Dette risorse, peraltro, dal 1° gennaio 2022 confluiscono nel Fondo unico per il concorso al rimborso alle regioni delle spese sostenute per l’acquisto dei farmaci innovativi.
Negli ultimi anni, non si sono verificati problemi di capienza del fondo per i farmaci innovativi, dal momento che la spesa ad essi ascrivibile è rimasta entro i limiti di capienza di anno in anno stabiliti.
Peraltro, con riguardo specifico ai lamentati rischi che una mancata estensione del termine dell’innovatività determinerebbe significative ricadute in termini di mobilità e accesso alle cure, l’Aifa rassicura che ciò non si verificherà.

Il venir meno dell’innovatività allo scadere del termine dei 36 mesi non comporta, infatti, dal punto di vista dei pazienti, alcuna problematica in termini di accesso al farmaco, in quanto le specialità in questione verrebbero ad essere classificate nelle fasce A e H, con imputazione dei relativi costi al Ssn e con l’unica differenza che, venuta meno l’innovatività, essi rientrerebbero nei meccanismi di attribuzione dei tetti di spesa con correlato obbligo di ripianare le quote di sfondamento secondo i noti meccanismi del pay-back.
La perdita dello status di innovativo non potrebbe in alcun modo influenzare la mobilità territoriale dei pazienti, il cui funzionamento resterebbe invariato secondo i previsti meccanismi di compensazione tra gli enti territoriali coinvolti.

Da ultimo, anticipo che è in corso un approfondimento circa l’opportunità di svolgere scelte in merito alla destinazione delle risorse che residuano dal Fondo in questione e che potrebbero rimanere destinate alla farmaceutica, andando così ad alleggerire il carico di spesa sulle imprese del settore nei casi di sfondamento dei tetti assegnati”.

Simona Loizzo (Lega) replicando, si dichiara soddisfatta della risposta ricevuta e ringrazia il sottosegretario per la sua consueta precisione.
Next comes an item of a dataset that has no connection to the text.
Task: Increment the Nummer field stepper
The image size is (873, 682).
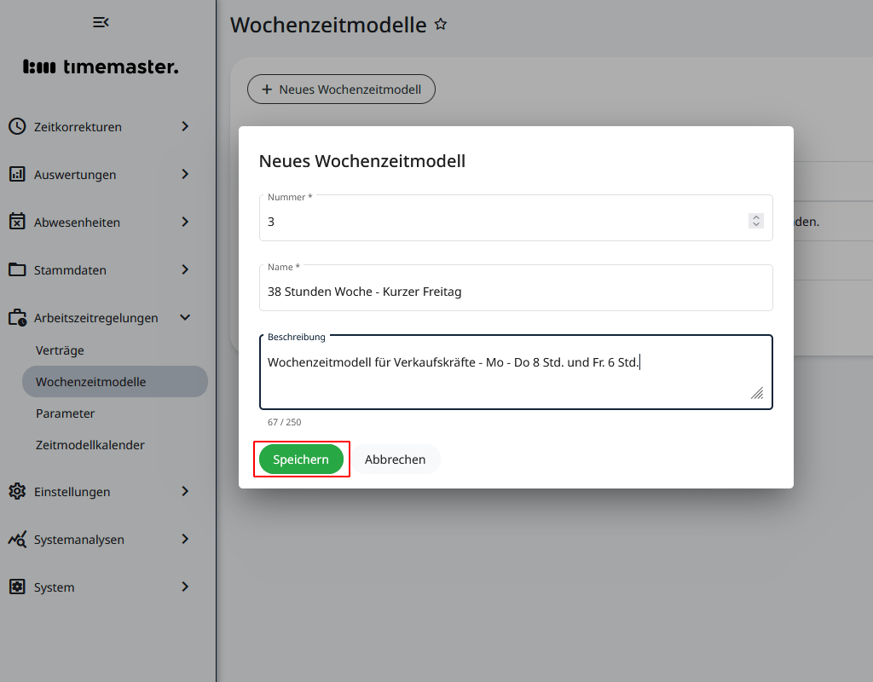Action: pos(755,216)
Evidenza come sia innegabile che negli ultimi anni, in particolare dal momento dell’istituzione dei Fondi dedicati ai farmaci innovativi, si sia registrato un sensibile miglioramento in termini di efficienza delle procedure. In particolare, si dichiara sollevata dalle rassicurazioni fornite dall’Aifa – richiamate nella risposta del Governo – sul fatto che non ci sarebbero ricadute negative sui pazienti in caso di mancato rinnovo del requisito di innovatività. Sottolinea, tuttavia, come sia importante che venga fornito, a livello nazionale, un adeguato sostegno alle regioni meridionali, che riscontrano le maggiori difficoltà a rinnovare il requisito dell’innovatività nel termine prescritto, con tutto ciò che ne consegue in termini di aggravio del bilancio regionale.